___ Vorliegender Text

Es geht nicht, dass die SPD bzw. die Landesregierung kommentarlos Kartenmodelle für eine mögliche Kreisgebietsreform in die Welt setzt; denn damit verunsichert sie viele Menschen.
Zusammenhalt hat etwas mit dem sperrigen Ausdruck „Subsidiarität“ zu tun. Es bedeutet nichts anderes, als dass die Entscheidung am besten bei den Menschen zu treffen ist. Insofern müssen wir zunächst darüber diskutieren, welche Aufgaben die Kommunen lösen können, bevor wir über Strukturreformen sprechen. Bisher habe ich jedoch von der Landesregierung noch keine Vorschläge oder Ideen gehört, nach welchen Kriterien und Maßstäben diese Aufgabenkritik und -neuordnung stattfinden soll.
(Frau Große [DIE LINKE]: Weil Sie nicht dorthin gehen, wo die Dinge stattfinden! - Dr. Scharfenberg [DIE LIN- KE]: Was wollen Sie denn eigentlich?)
Meine Damen und Herren, unsere brandenburgischen Regionen sind vielfältig. Während einige Regionen für eine positive Entwicklung gerüstet sind, haben andere große Schwierigkeiten, die Herausforderungen des demografischen Wandels zu bewältigen. In Brandenburg hat die Entwicklung heftiger begonnen, weshalb wir eine positive Vorreiterrolle spielen könnten. Aus diesem Grund möchte die Union wesentliche Maßnahmen fokussieren, die ich im Folgenden kurz - 14 Minuten Redezeit sind leider nicht ausreichend, um alles genau zu verdeutlichen - vorstellen werde.

______
___ Datensatz

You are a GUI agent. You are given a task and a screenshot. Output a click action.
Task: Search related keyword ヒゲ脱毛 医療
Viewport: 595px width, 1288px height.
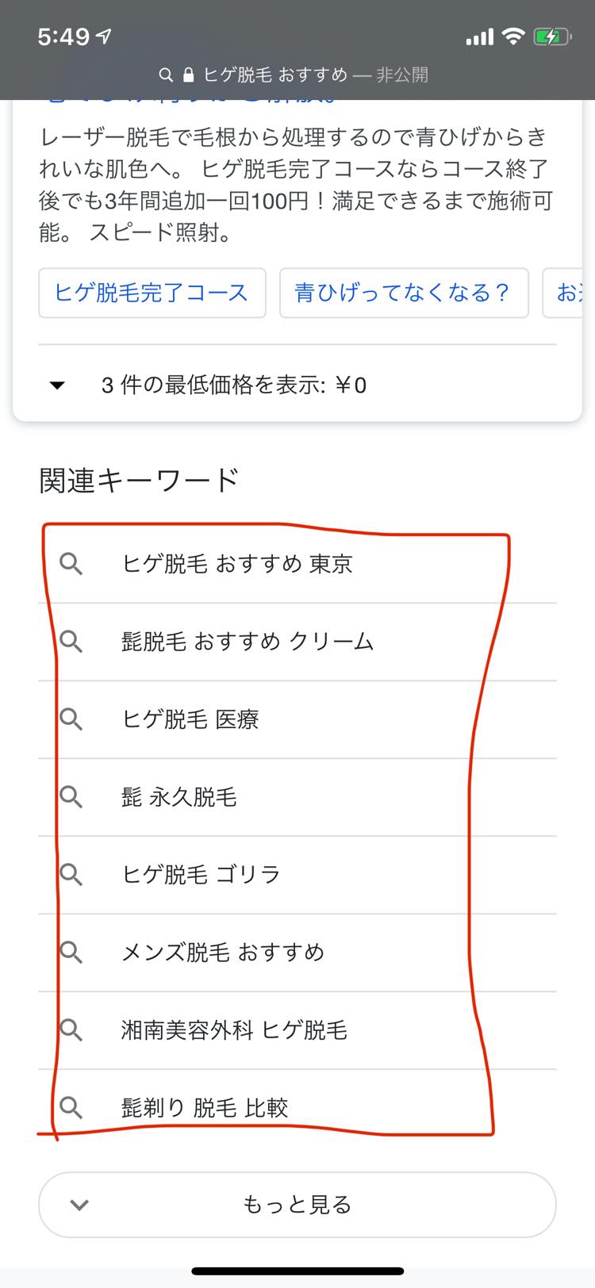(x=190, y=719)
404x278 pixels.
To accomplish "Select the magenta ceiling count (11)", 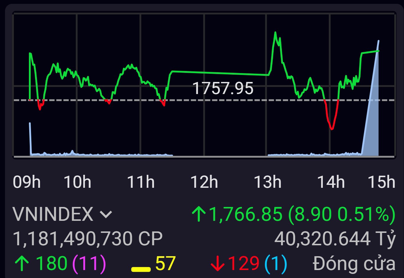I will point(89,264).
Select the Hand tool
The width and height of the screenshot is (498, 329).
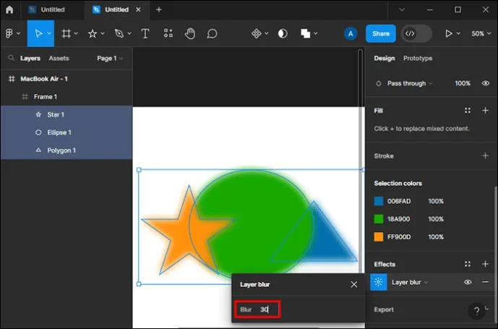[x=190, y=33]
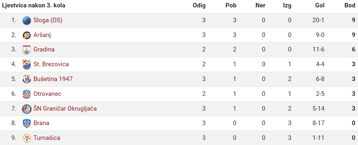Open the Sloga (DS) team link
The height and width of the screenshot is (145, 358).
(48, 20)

______
___ Datensatz

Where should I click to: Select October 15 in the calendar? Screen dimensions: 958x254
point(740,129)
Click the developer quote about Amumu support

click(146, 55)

______

Schreibe aus dem Redeauszug zur Kreisgebietsreform in Brandenburg alles von „Es geht nicht, dass“ bis hinunter zu „-neuordnung stattfinden soll.“ wortgetreu ab.

— Lösung der Aufgabe —
Es geht nicht, dass die SPD bzw. die Landesregierung kommentarlos Kartenmodelle für eine mögliche Kreisgebietsreform in die Welt setzt; denn damit verunsichert sie viele Menschen.
Zusammenhalt hat etwas mit dem sperrigen Ausdruck „Subsidiarität“ zu tun. Es bedeutet nichts anderes, als dass die Entscheidung am besten bei den Menschen zu treffen ist. Insofern müssen wir zunächst darüber diskutieren, welche Aufgaben die Kommunen lösen können, bevor wir über Strukturreformen sprechen. Bisher habe ich jedoch von der Landesregierung noch keine Vorschläge oder Ideen gehört, nach welchen Kriterien und Maßstäben diese Aufgabenkritik und -neuordnung stattfinden soll.